Records from a dataset
#####

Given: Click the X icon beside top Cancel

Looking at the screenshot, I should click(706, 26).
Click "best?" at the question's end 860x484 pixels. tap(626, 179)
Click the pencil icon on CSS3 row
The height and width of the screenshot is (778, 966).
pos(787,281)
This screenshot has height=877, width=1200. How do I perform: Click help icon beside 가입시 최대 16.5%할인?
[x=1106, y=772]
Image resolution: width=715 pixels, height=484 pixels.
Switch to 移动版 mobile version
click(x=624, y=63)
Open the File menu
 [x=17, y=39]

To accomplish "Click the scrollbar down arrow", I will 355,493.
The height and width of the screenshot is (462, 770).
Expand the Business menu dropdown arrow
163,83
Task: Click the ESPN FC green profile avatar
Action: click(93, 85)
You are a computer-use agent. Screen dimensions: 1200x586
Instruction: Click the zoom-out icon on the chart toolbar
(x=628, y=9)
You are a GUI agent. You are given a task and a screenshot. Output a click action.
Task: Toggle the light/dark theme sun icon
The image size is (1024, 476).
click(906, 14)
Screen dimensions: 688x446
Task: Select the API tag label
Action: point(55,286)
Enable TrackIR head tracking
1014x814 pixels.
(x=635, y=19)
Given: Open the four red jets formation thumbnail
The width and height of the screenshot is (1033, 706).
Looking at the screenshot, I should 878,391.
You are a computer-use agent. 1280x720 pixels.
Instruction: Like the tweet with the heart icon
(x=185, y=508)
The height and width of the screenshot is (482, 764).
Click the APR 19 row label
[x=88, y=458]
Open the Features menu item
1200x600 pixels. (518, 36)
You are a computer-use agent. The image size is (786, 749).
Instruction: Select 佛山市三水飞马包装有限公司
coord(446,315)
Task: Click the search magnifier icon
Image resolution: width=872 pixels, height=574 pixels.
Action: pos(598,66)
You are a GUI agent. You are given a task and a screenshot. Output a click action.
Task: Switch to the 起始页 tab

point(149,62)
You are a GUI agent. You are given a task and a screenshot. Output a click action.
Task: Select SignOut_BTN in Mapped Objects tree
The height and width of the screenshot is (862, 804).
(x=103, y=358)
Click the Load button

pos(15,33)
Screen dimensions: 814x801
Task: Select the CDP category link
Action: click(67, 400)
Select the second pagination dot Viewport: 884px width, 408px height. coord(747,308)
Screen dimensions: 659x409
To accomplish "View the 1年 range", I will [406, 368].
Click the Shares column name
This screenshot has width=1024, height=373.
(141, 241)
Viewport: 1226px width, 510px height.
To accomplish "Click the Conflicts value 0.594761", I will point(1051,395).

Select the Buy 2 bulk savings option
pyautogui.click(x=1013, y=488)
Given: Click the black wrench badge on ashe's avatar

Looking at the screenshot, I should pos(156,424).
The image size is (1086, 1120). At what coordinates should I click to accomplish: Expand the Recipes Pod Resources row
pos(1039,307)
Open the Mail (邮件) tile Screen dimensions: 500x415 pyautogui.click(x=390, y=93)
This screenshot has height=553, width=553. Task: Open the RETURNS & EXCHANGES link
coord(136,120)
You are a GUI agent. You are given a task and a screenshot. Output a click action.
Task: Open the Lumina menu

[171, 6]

#####

> [TASK PROMPT] All lines carrying the word "Viewport" must be copied from the data above.

> [TASK RESULT]
Select the second pagination dot Viewport: 884px width, 408px height. coord(747,308)
Viewport: 1226px width, 510px height.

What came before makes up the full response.